Пожалуй, именно поэтому он первым увидел трех черных монахов, один за другим выплывших из черной трубы. Они плыли гуськом, как бы не применяя ног, так как на всех троих были длинные стихари. Еще на них были черные камилавки, но для Фомина такая подробность имела очень мало значения. Из подходящей лексики он все равно знал только слово "плимутрок", не подозревая, что это порода кур. Поэтому он, передвигая мертвый взгляд, всего лишь проследил, как первый монах, подплыв к шезлонгу, вытянул из рукава автомат.
– В чем чело! – шамкнул полковник. Он дважды надавил на протезный клык, вероятно, вызывая охрану, но второй монах, хвастливо, будто розовым леденцом, повертел у него перед носом подмененной челюстью, а третий деловито, как пожилая прачка, принялся сбирать с кустов полковницкую амуницию.
– Отец Ферапонт, вы арестованы! – отчеканил вооруженный монах.– Арестованного в камеру, подследственного ко мне.
Пес подошел к его ноге и потерся об нее башкой.
ГЛАВА ТРЕТЬЯ
Неизвестность без слов страшна вдвойне. И держа во рту кривой от страха язык, Фомин цеплялся за слово "шня". Он читал его на плече рукастого амбала, который перешнуровывал сапог, поставив ногу на письменный стол.
"Шня", несомненно, была окончанием чего-то другого, понятного, и Фомину мучительно хотелось увидеть и прочесть татуировку целиком – пусть не угадав предстоящего в точности, но хоть как-то представив, чего ждать.
"Шня" могла быть просто "клешней". Или, хуже, "пешней". Или даже – судя по лицу – "Чешней", в смысле Чечни. Но, покончив с сапогом, амбал посмотрел на часы и с места пихнул Фомина в лоб. И запрокинутый по-покойницки Лев Николаевич стал видеть только потолок.
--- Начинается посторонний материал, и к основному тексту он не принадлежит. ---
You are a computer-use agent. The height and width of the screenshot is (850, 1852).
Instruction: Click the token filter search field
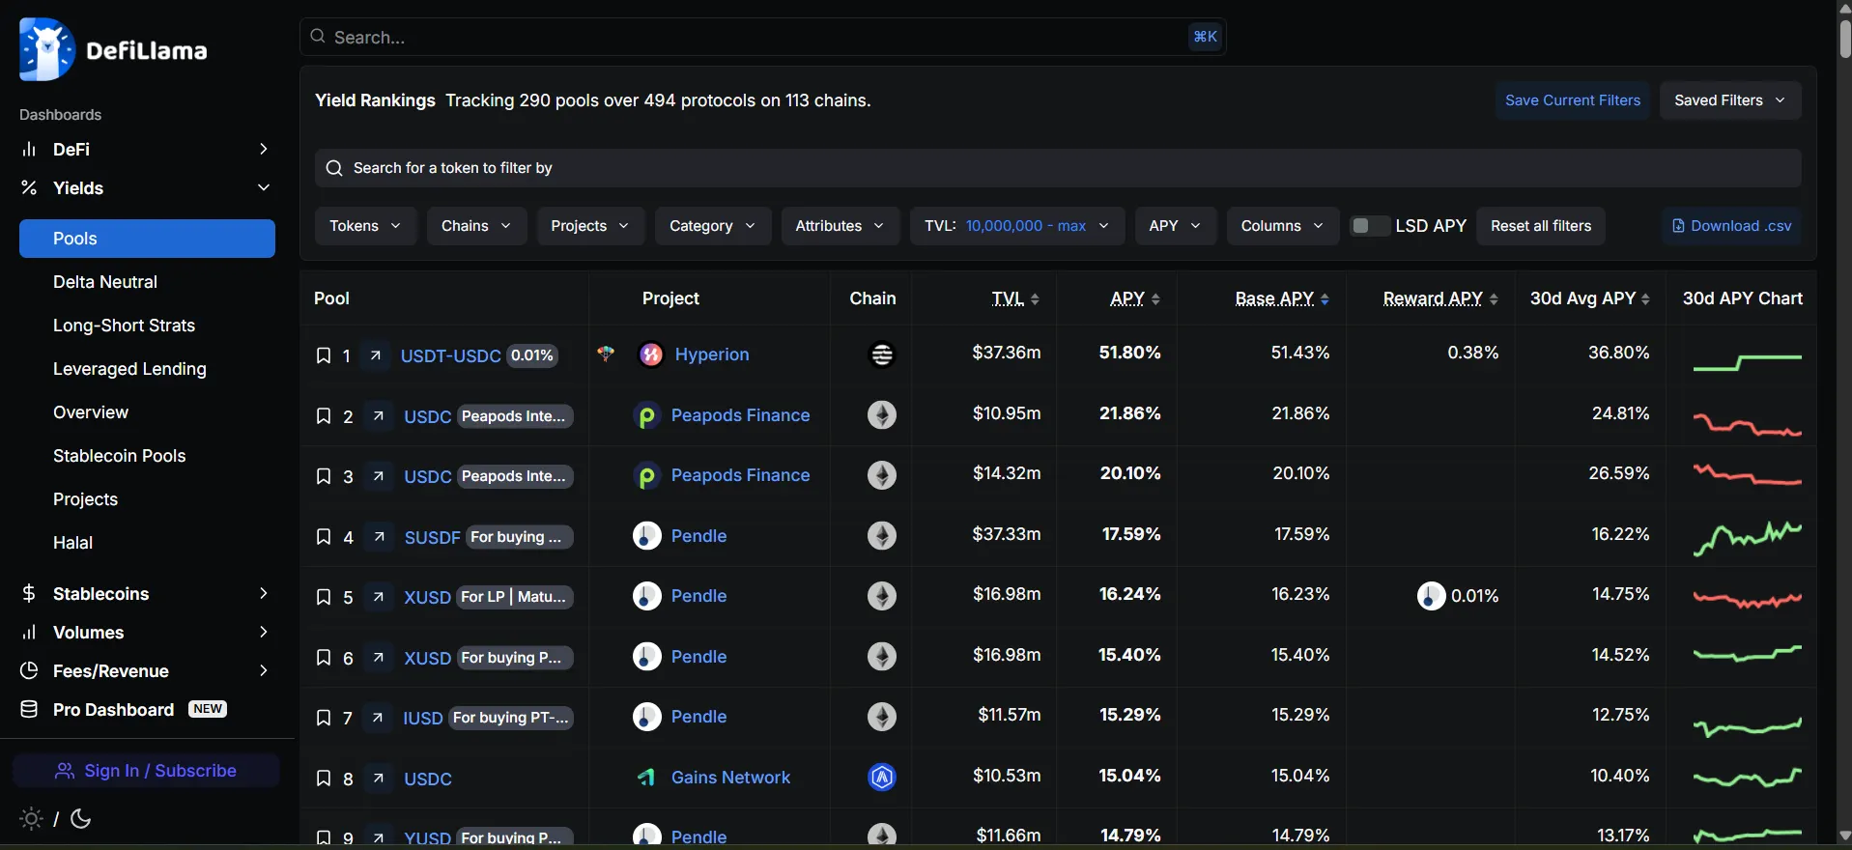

Потолок был облупленный и грубо подмазан шпатлевкой. Облупленной была и стена (Фомин помнил одну), и кресло, к которому он был пристегнут,– кроме ремней для рук и щиколоток и медного хомутика для головы, оно имело под сиденьем визгливый шарнир,– и вообще вся комнатенка с двумя закрашенными оконцами походила попросту на душевую. Вдобавок амбал, приторочив и привинтив Фомина, тут же стянул тельник и остался голым по пояс – воняя спортивным потом, в камуфляжных штанах и стриженный "утюжком".
Взявшись за нос, амбал молча открыл ему рот и влил какой-то раствор. Затем, отследив всос и полагающийся всхрюк, он рванул кресло на себя, и Фомин, мотнувшись как дверь, завис лицом в пол. В этот момент ему почудилась странная вещь: он как будто успел, пролетая, разглядеть за письменным столом пишущего сержанта в куцем милицейском китель-ке. Сержант писал протокол и в задумчивости постукивал себя авторучкой по зубам. Но амбал, выдернув заслонку в сиденьи, с хрустом всадил шприц, и только отброшенный еще раз, сидя и провиснув задом в подкресельное пространство, Фомин по-настоящему увидел пишущего милиционера.